Globular clusters tell tale of star formation
Study shows development is more efficient closer to the dense center of Virgo's cluster of galaxies.
Provided by NASA Headquarters, Washington, D.C.
August 5, 2008
Globular star clusters, dense bunches of hundreds of thousands of stars, have some of the oldest surviving stars in the universe. A new study of globular clusters outside our Milky Way Galaxy has found evidence that these hardy pioneers are more likely to form in dense areas, where star birth occurs at a rapid rate, instead of uniformly from galaxy to galaxy.
Astronomers used NASA's Hubble Space Telescope to identify over 11,000 globular clusters in the Virgo cluster of galaxies. Most are older than 5 billion years. The sharp vision of Hubble's Advanced Camera for Surveys resolved the star clusters in 100 galaxies of various sizes, shapes, and brightnesses, even in faint, dwarf galaxies. Comprised of over 2,000 galaxies, the Virgo cluster is the nearest large galaxy cluster to Earth, located about 54 million light-years away.
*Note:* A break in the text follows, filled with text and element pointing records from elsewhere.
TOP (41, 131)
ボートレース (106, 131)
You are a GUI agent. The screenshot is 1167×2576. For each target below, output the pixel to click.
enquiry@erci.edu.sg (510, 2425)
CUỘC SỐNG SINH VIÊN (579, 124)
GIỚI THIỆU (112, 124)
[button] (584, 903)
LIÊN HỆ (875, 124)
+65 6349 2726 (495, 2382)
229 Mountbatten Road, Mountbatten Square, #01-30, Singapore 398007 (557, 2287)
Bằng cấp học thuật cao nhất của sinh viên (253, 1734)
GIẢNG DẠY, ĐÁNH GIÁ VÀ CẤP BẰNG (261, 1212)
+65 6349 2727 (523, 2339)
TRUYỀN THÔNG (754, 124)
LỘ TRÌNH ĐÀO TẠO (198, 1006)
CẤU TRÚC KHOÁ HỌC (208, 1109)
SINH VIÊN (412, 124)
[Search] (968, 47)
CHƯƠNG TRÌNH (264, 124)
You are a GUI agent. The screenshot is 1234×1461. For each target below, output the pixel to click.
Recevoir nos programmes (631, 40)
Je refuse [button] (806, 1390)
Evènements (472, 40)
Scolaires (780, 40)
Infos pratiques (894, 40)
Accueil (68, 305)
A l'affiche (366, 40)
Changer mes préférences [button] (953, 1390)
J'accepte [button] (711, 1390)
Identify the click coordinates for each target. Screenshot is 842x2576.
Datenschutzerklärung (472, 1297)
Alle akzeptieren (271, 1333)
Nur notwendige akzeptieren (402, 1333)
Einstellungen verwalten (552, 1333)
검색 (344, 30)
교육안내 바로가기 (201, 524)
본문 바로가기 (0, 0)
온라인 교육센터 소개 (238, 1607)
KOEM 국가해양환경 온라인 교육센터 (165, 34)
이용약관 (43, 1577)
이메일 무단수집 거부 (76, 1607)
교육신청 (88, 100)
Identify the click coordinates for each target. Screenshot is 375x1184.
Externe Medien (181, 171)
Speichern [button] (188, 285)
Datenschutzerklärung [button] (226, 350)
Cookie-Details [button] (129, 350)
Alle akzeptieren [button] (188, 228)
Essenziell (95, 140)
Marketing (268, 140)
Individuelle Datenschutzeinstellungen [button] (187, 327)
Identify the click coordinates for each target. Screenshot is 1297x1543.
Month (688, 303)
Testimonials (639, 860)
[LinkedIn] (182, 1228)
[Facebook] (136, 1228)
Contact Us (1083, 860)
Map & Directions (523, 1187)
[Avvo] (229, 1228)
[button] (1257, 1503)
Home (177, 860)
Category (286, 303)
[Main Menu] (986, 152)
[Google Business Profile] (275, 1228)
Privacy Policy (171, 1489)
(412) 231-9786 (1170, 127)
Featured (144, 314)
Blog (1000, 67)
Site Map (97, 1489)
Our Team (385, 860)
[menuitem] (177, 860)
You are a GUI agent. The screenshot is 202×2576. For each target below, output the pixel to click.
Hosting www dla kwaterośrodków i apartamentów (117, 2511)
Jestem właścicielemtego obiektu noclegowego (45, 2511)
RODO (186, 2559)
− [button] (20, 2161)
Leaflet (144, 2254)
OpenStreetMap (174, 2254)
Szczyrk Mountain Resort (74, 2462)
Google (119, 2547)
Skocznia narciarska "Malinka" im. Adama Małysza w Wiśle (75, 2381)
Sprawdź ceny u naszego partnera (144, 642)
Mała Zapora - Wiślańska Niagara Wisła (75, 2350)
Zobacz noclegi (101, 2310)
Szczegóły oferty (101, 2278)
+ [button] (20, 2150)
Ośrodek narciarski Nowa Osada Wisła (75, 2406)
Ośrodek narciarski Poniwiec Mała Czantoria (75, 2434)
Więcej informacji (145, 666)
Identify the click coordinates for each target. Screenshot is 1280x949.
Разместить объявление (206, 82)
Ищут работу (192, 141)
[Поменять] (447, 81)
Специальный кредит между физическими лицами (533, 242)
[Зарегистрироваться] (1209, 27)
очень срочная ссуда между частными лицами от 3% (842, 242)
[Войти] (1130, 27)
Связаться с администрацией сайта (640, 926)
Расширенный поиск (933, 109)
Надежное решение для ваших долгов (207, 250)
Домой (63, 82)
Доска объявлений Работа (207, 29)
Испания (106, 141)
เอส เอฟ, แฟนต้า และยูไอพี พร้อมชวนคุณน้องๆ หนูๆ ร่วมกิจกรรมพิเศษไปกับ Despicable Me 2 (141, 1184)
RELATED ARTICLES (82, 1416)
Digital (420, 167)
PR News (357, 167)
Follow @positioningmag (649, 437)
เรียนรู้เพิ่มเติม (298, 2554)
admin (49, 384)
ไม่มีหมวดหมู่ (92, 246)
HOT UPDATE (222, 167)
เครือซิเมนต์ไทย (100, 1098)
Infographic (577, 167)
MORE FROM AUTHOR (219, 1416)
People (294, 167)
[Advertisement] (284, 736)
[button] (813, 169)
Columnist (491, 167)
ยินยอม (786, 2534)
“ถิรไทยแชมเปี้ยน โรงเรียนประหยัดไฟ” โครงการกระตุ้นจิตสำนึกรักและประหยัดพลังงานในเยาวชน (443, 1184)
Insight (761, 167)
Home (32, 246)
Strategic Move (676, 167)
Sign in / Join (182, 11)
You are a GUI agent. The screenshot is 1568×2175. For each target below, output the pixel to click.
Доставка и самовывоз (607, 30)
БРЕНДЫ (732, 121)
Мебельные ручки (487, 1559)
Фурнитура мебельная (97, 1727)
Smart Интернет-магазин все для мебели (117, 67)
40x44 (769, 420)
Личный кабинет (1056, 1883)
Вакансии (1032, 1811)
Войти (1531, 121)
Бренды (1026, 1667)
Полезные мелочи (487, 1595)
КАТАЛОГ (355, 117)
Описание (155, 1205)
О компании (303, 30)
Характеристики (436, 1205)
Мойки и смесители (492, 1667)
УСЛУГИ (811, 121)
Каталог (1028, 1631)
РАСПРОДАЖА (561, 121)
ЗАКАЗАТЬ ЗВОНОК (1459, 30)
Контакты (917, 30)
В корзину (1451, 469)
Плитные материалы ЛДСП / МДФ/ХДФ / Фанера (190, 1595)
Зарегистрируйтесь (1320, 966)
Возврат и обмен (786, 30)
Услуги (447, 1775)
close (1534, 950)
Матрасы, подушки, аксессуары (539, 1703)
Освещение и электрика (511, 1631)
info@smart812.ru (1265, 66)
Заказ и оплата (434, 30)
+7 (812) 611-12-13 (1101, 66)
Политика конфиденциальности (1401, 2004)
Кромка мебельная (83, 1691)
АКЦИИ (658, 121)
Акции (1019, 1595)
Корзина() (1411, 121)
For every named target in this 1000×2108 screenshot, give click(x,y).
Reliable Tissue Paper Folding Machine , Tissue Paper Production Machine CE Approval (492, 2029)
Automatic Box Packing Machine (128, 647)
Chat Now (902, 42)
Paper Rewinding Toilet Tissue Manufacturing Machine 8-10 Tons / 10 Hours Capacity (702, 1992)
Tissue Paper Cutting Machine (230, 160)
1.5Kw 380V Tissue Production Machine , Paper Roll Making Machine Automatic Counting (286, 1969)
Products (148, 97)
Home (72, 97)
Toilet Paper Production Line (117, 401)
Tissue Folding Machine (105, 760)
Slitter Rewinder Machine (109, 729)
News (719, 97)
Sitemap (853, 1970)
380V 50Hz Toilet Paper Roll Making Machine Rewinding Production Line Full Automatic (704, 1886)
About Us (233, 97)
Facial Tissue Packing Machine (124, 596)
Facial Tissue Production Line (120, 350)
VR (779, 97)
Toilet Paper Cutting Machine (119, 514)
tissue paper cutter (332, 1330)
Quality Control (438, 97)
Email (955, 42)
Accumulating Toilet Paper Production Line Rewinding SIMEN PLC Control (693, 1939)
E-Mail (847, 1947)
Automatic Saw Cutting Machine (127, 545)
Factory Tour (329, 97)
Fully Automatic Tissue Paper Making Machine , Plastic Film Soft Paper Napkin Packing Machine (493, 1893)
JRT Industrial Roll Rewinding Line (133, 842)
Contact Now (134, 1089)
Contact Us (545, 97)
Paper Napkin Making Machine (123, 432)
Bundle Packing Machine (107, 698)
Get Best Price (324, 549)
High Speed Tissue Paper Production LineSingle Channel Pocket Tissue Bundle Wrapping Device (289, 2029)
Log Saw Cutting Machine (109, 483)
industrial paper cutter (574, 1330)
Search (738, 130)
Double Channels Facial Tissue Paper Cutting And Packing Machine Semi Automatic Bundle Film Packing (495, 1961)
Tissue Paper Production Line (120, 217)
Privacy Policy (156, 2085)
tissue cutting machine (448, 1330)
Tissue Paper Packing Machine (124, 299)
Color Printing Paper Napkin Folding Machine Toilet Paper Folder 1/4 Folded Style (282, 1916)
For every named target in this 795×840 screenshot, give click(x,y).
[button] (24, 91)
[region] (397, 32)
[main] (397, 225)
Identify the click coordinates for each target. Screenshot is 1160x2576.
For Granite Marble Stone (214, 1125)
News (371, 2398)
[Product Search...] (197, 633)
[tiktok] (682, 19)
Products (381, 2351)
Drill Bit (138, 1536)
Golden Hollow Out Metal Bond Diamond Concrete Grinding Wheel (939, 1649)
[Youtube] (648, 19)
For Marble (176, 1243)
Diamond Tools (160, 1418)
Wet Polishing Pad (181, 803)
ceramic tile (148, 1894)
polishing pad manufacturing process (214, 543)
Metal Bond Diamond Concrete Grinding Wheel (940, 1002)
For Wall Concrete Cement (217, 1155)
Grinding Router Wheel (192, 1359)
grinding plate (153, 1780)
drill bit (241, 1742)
Astronomers have long known that the giant elliptical galaxy at the cluster's center, M87, hosts a larger than predicted population of globular star clusters. The origin of so many globulars has been a long-standing mystery.
"Our study shows that the efficiency of star cluster formation depends on the environment," said Patrick Cote of the Herzberg Institute of Astrophysics in Victoria, British Columbia. "Dwarf galaxies closest to Virgo's crowded center contained more globular clusters than those farther away."
The team found a bounty of globular clusters in most dwarf galaxies within 3 million light-years of the cluster's center, where the giant elliptical galaxy M87 resides. The number of globulars in these dwarfs ranged from a few dozen to several dozen, but these numbers were surprisingly high for the low masses of the galaxies they inhabited. By contrast, dwarfs in the outskirts of the cluster had fewer globulars. Many of M87's star clusters may have been snatched from smaller galaxies that ventured too close to it.
"We found few or no globular clusters in galaxies within 130,000 light-years from M87, suggesting the giant galaxy stripped the smaller ones of their star clusters," explained Eric Peng of Peking University in Beijing, China, and lead author of the Hubble study. "These smaller galaxies are contributing to the buildup of M87."
Hubble's "eye" is so sharp that it was able to pick out the fuzzy globular clusters from stars in our galaxy and from faraway galaxies in the background. "It's hard to distinguish globular clusters from stars and galaxies using ground-based telescopes," Peng said.
"With Hubble we were able to identify and study about 90 percent of the globular clusters in all our observed fields. This was crucial for dwarf galaxies that have only a handful of star clusters."
Evidence of M87's galactic cannibalism comes from an analysis of the globular clusters' composition. "In M87 there are three times as many globulars deficient in heavy elements, such as iron, than globulars rich in those elements," Peng said. "This suggests that many of these 'metal-poor' star clusters may have been stolen from nearby dwarf galaxies, which also contain globulars deficient in heavy elements."
Studying globular star clusters is critical to understanding the early, intense star-forming episodes that mark galaxy formation. They are known to reside in all but the faintest of galaxies.
"Star formation near the core of Virgo is very intense and occurs in a small volume over a short amount of time," Peng noted. "It may be more rapid and more efficient than star formation in the outskirts. The high star-formation rate may be driven by the gravitational collapse of dark matter, an invisible form of matter, which is denser and collapses sooner near the cluster's center. M87 sits at the center of a large concentration of dark matter, and all of these globulars near the center probably formed early in the history of the Virgo cluster."
The fewer number of globular clusters in dwarf galaxies farther away from the center may be due to the masses of the star clusters that formed, Peng said. "Star formation farther away from the central region was not as robust, which may have produced only less massive star clusters that dissipated over time," he explained.